Nel suo libro i personaggi spesso guardano al passato sia come spinta propositiva che come riflessione su quello che da giovani sembrava giusto ed affascinante. Mi ha colpito quando Pietro sentendo da Jin le nefandezze della rivoluzione culturale maoista si ricordi come quando era giovane fosse facile, non conoscendo tutto, simpatizzare per Mao e la sua rivoluzione. In questo facile coinvolgimento collettivo vede forse come l’agire in massa impedisca all’uomo di vedere tutti i lati di un avvenimento?
Esistono momenti di infatuazione che portano l’uomo verso la massa. L’uomo spesso, in gioventù, cerca una specie di condivisione di interessi e valori. La mia generazione ha preso delle cantonate clamorose non credo per ignoranza quanto per una speranza in un mondo diverso. Oramai è difficile credere nelle ideologie dopo quello che abbiamo visto nel secolo passato. Credo che il loro fallimento sia dovuto al fatto che tendevano a credere in una possibile perfezione dell’essere umano cosa che s’è rivelata fallace.
La figura di Pietro Fogliatti è quella di un sognatore che non si arrende mai, uno che ha visto gli effetti devastanti dello sviluppo industriale e che fa di tutto per cambiare la società anche quella più monolitica come quella cinese. Nel delineare questo personaggio si è forse ispirato a qualche imprenditore del passato?
Quando si parla di imprenditori responsabili e sognatori viene spesso in mente la figura di Olivetti. In realtà la mia intenzione è quella di mostrare al lettore uno spirito vivo che lotta contro gli schemi e le tradizioni.
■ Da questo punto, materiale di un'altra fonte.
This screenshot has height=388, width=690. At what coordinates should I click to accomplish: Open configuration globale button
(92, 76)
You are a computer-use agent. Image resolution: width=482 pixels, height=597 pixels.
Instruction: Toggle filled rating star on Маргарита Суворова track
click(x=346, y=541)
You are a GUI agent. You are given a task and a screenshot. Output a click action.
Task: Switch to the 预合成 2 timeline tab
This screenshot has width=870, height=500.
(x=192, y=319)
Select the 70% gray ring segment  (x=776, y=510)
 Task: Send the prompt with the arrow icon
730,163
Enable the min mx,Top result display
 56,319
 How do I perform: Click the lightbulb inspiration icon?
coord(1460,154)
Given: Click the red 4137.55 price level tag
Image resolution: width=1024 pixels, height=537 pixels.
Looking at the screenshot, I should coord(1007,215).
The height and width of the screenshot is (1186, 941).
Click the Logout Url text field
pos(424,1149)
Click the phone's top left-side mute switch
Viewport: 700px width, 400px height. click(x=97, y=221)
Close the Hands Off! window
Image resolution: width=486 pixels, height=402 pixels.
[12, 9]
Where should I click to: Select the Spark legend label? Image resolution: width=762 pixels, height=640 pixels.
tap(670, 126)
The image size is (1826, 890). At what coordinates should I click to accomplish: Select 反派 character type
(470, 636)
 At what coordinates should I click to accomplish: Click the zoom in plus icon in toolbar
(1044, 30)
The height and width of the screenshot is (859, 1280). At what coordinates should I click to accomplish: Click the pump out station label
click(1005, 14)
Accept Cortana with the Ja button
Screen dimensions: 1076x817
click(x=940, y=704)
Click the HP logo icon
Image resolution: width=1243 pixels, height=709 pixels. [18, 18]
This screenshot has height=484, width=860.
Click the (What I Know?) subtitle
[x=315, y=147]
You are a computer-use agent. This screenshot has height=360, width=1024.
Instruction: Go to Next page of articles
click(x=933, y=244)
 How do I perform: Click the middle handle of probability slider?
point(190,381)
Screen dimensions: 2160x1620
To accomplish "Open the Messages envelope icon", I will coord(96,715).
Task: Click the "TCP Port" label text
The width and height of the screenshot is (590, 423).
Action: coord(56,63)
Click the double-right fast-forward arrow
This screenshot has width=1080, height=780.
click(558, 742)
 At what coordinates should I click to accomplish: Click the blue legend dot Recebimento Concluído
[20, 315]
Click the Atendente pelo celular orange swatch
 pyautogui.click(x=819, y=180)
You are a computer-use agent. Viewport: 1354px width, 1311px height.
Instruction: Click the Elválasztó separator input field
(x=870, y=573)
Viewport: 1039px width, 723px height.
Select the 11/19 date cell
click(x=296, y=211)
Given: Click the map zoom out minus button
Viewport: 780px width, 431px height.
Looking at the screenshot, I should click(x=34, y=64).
Mi piacerebbe mostrare la speranza di un differente modo di far impresa che guardi meno alla curva del profitto e più ai bisogni dell’uomo.
Spesso si ricorda il motto latino in cui si afferma che la Storia è maestra di vita. Nel suo romanzo, come nella vita, sembra invece che la tendenza sia quella di ripetere gli errori del passato solamente cercando di evitare che le conseguenze del nostro agire abbiano effetto su di noi. Crede che all’uomo basti spostare le fabbriche lontano dal suo sguardo perchè non si indigni delle condizioni di altri simili come lui?
Il mondo di oggi è molto complesso e l’uomo è continuamente interconnesso. Noi non riusciamo più a reggere tutti gli stimoli e cerchiamo un riparo per non soffrire troppo empaticamente. La distanza attutisce e rende tutto più sopportabile. L’uomo occidentale fa fatica e prova spesso disinteresse verso chi non ha strette relazioni con lui.
Nella relazione fra Jin e Pietro do incontrano due mondi diversi, ma che il passato ed i lutti avvicina ed unisce. Crede che questo rapporto ben delineato attraverso la musica suonata da Jin (Offenbach e Ravel) e caratterizzato dai passaggi graduali di una vera conoscenza che passa dal rispetto, all’amicizia e poi si conclude nell’amore possa essere un messaggio verso le relazioni basate sulla compravendita (vedesi il mercato domenicale delle donne in Cina) o le tante violenze domestiche?
Il mio romanzo non ha lo scopo di insegnare a vivere e non vuole proporre modelli. Io mostro delle situazioni ideali in cui la coppia non brucia subito di passione, ma in cui c’è un tentativo di avvicinarsi graduale all’altro, in cui lo si rispetta nella diversità ed ognuno con il tempo conosce sè stesso e l’altro.